• [TEXT EXCERPT]
((
Also known as the “Lee Resolution,” after Virginia delegate Richard Henry Lee, who had proposed it, the resolution was the final break between the king and the thirteen colonies on the North American continent that would later become the United States of America. 

The path to independence had been neither obvious nor easy. 

In 1763, at the end of what was known in the colonies as the French and Indian War, there was little indication that the colonies were about to start their own nation. The war had brought an economic boom to the colonies, and with the French giving up control of land to the west, Euro-American colonists were giddy at the prospect of moving across the Appalachian Mountains. Impressed that the king had been willing to expend such effort to protect the colonies, they were proud of their identity as members of the British empire.

That enthusiasm soon waned. 

To guard against another expensive war between colonists and Indigenous Americans, the king’s ministers and Parliament prohibited colonists from crossing the Appalachians. Then, to replenish the treasury after the last war, they passed a number of revenue laws. In 1765 they enacted the Stamp Act, which placed a tax on printed material in the colonies, everything from legal documents and newspapers to playing cards.
))
• [DATA PROVIDED]
((
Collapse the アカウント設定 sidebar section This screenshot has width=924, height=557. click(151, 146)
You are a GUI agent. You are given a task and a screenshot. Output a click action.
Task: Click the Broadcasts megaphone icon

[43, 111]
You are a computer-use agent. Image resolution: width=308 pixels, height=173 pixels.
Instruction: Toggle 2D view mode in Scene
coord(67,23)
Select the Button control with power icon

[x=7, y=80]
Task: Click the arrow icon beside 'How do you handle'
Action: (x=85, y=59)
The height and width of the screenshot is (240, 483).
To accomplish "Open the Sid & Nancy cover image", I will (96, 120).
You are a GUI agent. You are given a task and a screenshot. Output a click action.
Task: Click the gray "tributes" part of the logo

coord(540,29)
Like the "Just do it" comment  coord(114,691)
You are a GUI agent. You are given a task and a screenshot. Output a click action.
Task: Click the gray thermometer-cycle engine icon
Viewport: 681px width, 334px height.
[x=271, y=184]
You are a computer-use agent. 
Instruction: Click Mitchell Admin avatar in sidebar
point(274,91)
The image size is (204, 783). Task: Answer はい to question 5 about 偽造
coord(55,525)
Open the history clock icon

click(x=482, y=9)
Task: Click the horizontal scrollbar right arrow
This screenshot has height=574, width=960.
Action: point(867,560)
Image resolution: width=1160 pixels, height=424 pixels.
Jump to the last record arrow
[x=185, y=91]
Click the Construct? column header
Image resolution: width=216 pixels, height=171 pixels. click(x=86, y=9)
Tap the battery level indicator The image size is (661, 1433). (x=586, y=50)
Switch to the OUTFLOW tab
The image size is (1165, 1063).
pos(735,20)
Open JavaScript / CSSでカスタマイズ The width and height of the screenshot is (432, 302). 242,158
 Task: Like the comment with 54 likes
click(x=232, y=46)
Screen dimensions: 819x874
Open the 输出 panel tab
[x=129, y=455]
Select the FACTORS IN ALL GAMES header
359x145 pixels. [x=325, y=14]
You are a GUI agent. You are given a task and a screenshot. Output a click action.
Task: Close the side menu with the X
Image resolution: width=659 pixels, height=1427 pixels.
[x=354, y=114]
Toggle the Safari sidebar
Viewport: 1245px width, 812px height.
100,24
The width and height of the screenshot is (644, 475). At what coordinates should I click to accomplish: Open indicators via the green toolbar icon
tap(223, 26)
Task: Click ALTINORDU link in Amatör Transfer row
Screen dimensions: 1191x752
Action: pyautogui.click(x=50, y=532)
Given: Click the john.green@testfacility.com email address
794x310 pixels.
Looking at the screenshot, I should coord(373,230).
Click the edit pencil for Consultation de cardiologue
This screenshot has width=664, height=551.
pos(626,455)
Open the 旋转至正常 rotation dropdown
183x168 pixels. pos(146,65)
))
• [TASKS TO COMPLETE]
1 – In the text about the road to American independence, what did the Stamp Act put a tax on?
2 – Extend the text about the road to American independence, picking up right after its last sentence.
The entries have nothing to do with what's asked here.

• [ANSWERS BELOW]
1 – It taxed printed material in the colonies, from legal documents and newspapers to playing cards.

2 –
The Stamp Act shocked colonists, who saw in it a central political struggle that had been going on in England for more than a century: could the king be checked by the people? Colonists were not directly represented in Parliament and believed they were losing their fundamental liberty as Englishmen to have a say in their government. They responded to the Stamp Act with widespread protests. 

In 1766, Parliament repealed the Stamp Act but linked that repeal to the Declaratory Act, which claimed for Parliament “full power and authority to make laws and statutes…to bind the colonies and people of America…in all cases whatsoever.” This act echoed the 1719 Irish Declaratory Act, which asserted that Ireland was subordinate to the British king and Parliament. It also imposed new taxes.

As soon as news of the Declaratory Act and the new taxes reached Boston in 1767, the 

Massachusetts legislature circulated a letter to the other colonies standing firm on the right to equality in the British empire. Local groups boycotted taxed goods and broke into warehouses whose owners they thought were breaking the boycott. In 1768, British officials sent troops to Boston to restore order. 

Events began to move faster and faster. In March 1770, British soldiers in Boston shot into a crowd of men and boys harassing them, killing five and wounding six others. Tensions calmed when Parliament in 1772 removed all but one of the new taxes—the tax on tea—but then, in May 1773, it tried to bail out the failing East India Company by giving it a monopoly on tea sales in the colonies. The result would be cheaper tea in the colonies, convincing people to buy it and thus establishing Parliament’s right to impose the tax.

Ships carrying the East India tea sailed for the colonies in fall 1773, but mass protests convinced the ships headed to every city but Boston to return to England. In Boston the royal governor was determined to land the cargo. On December 16, 1773, men dressed as Indigenous Americans boarded the Dartmouth, tied to a wharf in Boston Harbor, and tossed the tea overboard. Parliament promptly closed the port of Boston, strangling its economy.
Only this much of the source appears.